Rewrite everything from the first row down through the line containing "Action: 1088,352", changing "Instruction" to "Command" and leaving all else as it is.

** Begin DATA SECTION **

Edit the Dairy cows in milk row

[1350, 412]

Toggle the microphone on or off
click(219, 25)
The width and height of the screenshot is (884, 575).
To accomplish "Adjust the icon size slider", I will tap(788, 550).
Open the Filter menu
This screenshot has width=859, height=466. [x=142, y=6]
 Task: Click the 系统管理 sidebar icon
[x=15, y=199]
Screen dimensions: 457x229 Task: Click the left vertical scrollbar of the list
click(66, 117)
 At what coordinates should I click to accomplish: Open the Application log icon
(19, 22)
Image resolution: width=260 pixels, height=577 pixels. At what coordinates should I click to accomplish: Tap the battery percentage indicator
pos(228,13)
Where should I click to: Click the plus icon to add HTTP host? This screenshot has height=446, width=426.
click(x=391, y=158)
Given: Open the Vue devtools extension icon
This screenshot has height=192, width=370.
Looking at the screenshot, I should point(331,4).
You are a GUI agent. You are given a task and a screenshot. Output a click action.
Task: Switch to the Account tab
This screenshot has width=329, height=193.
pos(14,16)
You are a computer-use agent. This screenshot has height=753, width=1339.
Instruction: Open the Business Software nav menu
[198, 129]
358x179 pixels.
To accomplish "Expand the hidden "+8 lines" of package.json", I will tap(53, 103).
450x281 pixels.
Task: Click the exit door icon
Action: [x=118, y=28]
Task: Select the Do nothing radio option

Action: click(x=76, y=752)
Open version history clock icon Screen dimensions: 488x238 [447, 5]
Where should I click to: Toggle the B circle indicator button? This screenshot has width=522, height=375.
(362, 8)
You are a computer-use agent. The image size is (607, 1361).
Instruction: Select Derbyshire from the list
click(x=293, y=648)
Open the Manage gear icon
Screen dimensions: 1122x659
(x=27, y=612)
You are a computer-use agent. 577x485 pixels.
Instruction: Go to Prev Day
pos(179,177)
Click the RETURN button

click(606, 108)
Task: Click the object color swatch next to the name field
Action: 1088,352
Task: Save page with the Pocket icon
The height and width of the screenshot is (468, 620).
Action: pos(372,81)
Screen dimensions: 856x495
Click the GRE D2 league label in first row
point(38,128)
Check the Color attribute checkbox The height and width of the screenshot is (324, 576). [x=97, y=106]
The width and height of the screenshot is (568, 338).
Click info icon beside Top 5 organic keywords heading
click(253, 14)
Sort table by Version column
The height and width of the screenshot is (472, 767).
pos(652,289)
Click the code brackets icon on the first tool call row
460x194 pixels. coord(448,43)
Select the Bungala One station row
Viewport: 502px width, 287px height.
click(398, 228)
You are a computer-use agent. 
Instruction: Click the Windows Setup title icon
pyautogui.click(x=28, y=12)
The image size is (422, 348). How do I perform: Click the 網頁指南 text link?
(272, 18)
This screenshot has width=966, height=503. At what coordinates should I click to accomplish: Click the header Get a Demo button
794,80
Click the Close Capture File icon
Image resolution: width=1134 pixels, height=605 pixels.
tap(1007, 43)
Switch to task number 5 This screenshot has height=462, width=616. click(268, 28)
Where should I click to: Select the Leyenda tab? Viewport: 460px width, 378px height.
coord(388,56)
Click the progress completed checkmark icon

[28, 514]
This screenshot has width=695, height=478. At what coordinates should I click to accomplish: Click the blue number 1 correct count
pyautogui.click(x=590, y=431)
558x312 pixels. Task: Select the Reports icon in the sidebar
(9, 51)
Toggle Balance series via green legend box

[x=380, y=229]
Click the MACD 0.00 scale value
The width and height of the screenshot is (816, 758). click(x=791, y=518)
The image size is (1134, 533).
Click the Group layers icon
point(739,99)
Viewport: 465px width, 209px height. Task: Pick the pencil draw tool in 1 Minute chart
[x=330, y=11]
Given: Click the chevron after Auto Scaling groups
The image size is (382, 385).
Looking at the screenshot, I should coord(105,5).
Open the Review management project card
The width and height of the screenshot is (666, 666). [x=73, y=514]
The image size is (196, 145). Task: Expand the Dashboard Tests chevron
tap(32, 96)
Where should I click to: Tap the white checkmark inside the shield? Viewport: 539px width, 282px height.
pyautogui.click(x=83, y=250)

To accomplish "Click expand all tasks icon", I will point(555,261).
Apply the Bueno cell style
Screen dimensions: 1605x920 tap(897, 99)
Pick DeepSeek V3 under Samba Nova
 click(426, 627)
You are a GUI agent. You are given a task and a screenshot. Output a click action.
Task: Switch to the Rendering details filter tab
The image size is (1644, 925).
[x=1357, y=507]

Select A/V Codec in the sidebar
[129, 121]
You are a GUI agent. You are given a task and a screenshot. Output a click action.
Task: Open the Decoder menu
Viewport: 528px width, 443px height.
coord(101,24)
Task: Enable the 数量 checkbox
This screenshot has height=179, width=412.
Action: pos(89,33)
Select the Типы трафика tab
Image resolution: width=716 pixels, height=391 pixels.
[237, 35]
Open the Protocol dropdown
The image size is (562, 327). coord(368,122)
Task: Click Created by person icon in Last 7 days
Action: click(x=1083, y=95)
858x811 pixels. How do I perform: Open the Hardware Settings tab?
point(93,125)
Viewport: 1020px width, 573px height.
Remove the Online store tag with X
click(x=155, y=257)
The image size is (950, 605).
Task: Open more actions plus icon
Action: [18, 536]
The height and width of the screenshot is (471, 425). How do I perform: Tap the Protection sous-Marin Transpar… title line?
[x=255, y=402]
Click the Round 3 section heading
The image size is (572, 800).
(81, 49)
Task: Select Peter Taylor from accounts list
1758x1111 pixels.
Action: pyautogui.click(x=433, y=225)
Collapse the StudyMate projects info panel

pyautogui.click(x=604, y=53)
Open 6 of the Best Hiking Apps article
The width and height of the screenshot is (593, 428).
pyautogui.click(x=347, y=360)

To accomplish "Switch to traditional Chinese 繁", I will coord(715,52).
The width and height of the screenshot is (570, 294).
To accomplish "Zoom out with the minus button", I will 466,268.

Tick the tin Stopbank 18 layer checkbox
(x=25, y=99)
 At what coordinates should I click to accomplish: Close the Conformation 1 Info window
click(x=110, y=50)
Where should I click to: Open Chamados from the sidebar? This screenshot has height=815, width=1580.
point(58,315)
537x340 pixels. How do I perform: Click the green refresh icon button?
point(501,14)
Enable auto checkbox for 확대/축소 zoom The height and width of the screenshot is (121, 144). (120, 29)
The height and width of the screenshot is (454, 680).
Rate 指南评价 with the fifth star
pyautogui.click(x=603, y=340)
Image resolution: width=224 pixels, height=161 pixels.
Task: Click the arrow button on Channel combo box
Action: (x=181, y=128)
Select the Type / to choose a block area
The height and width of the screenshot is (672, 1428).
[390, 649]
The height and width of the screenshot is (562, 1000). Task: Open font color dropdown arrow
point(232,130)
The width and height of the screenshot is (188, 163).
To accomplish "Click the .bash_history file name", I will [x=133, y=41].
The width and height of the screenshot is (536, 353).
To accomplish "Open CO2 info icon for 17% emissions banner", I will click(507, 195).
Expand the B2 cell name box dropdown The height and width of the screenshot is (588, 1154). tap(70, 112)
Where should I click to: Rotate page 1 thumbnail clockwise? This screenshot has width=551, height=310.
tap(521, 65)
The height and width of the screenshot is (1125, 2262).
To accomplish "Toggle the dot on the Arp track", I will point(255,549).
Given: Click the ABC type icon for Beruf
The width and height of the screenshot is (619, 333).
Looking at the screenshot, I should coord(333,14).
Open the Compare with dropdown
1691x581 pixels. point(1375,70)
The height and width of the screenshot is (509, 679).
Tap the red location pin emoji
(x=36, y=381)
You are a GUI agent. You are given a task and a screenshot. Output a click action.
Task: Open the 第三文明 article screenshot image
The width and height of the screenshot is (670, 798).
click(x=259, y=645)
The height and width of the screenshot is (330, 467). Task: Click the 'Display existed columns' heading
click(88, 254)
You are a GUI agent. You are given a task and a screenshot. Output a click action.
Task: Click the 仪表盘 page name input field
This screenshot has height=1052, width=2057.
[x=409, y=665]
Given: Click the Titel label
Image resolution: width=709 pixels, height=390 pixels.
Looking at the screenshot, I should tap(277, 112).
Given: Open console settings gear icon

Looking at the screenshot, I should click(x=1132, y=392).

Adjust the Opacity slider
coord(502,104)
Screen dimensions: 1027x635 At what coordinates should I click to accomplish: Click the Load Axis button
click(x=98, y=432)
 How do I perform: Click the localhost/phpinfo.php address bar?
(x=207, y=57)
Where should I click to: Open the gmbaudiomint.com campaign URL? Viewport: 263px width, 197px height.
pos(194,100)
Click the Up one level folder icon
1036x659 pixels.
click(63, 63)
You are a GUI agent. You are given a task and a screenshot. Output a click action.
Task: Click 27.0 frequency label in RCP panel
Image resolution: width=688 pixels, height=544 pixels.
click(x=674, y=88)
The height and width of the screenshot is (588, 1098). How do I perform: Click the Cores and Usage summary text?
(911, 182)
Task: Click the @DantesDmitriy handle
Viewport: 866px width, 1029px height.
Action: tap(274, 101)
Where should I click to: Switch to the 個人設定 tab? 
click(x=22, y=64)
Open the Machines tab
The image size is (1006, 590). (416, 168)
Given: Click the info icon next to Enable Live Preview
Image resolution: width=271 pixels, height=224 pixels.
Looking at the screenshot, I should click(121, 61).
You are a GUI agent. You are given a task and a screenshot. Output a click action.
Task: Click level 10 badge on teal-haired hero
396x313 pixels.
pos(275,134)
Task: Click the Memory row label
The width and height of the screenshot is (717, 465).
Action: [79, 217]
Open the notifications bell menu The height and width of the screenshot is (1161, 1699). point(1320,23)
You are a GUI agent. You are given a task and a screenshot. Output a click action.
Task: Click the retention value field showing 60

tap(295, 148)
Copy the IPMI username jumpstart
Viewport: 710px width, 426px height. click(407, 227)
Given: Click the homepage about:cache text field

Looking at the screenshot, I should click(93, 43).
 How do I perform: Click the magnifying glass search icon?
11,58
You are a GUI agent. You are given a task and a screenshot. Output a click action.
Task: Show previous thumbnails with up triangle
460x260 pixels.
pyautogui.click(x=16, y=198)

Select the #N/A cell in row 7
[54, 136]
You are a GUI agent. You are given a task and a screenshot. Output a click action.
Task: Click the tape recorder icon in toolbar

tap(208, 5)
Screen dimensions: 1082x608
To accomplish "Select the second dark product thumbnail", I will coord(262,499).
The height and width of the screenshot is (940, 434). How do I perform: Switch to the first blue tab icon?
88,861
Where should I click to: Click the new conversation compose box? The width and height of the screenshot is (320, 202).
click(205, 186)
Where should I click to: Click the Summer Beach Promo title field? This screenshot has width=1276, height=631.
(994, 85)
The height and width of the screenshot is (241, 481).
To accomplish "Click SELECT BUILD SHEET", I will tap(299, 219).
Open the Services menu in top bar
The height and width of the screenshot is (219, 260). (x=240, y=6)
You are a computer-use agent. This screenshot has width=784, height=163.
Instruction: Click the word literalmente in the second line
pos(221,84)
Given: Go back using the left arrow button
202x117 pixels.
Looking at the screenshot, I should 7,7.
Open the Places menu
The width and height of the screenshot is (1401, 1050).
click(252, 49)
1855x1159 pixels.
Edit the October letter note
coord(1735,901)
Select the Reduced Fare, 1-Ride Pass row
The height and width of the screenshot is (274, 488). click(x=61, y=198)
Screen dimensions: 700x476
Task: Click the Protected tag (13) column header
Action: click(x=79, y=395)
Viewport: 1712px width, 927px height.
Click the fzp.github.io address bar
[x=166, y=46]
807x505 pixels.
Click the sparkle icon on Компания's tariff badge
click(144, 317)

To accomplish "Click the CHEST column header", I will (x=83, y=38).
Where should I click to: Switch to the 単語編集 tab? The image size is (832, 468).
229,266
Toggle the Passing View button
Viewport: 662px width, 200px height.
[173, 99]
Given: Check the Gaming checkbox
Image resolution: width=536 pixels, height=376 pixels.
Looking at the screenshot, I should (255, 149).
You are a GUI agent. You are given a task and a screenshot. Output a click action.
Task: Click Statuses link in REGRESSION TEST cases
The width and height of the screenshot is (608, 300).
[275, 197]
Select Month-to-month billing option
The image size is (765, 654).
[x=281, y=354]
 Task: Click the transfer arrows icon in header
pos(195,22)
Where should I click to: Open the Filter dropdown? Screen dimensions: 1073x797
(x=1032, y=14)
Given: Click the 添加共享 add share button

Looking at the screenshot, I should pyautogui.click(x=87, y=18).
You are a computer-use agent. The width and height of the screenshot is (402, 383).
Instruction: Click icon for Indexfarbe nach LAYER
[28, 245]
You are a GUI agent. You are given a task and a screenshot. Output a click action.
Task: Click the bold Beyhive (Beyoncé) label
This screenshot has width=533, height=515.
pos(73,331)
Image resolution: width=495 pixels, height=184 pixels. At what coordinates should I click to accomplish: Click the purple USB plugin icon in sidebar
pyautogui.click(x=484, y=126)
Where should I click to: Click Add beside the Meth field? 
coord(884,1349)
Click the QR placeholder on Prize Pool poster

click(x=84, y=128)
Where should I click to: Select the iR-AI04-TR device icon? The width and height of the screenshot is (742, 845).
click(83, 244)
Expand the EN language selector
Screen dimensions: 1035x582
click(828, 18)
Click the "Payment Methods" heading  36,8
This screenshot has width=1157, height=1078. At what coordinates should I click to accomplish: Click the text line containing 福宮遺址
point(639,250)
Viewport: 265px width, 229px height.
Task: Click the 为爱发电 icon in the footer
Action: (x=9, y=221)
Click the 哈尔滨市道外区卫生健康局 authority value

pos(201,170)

** End DATA SECTION **

> RESULT FOR THIS EXERCISE:
Edit the Dairy cows in milk row

[1350, 412]

Toggle the microphone on or off
click(219, 25)
The width and height of the screenshot is (884, 575).
To accomplish "Adjust the icon size slider", I will tap(788, 550).
Open the Filter menu
This screenshot has width=859, height=466. [x=142, y=6]
 Task: Click the 系统管理 sidebar icon
[x=15, y=199]
Screen dimensions: 457x229 Task: Click the left vertical scrollbar of the list
click(66, 117)
 At what coordinates should I click to accomplish: Open the Application log icon
(19, 22)
Image resolution: width=260 pixels, height=577 pixels. At what coordinates should I click to accomplish: Tap the battery percentage indicator
pos(228,13)
Where should I click to: Click the plus icon to add HTTP host? This screenshot has height=446, width=426.
click(x=391, y=158)
Given: Open the Vue devtools extension icon
This screenshot has height=192, width=370.
Looking at the screenshot, I should point(331,4).
You are a GUI agent. You are given a task and a screenshot. Output a click action.
Task: Switch to the Account tab
This screenshot has width=329, height=193.
pos(14,16)
You are a computer-use agent. This screenshot has height=753, width=1339.
Command: Open the Business Software nav menu
[198, 129]
358x179 pixels.
To accomplish "Expand the hidden "+8 lines" of package.json", I will tap(53, 103).
450x281 pixels.
Task: Click the exit door icon
Action: [x=118, y=28]
Task: Select the Do nothing radio option

Action: click(x=76, y=752)
Open version history clock icon Screen dimensions: 488x238 [447, 5]
Where should I click to: Toggle the B circle indicator button? This screenshot has width=522, height=375.
(362, 8)
You are a computer-use agent. The image size is (607, 1361).
Command: Select Derbyshire from the list
click(x=293, y=648)
Open the Manage gear icon
Screen dimensions: 1122x659
(x=27, y=612)
You are a computer-use agent. 577x485 pixels.
Command: Go to Prev Day
pos(179,177)
Click the RETURN button

click(606, 108)
Task: Click the object color swatch next to the name field
Action: 1088,352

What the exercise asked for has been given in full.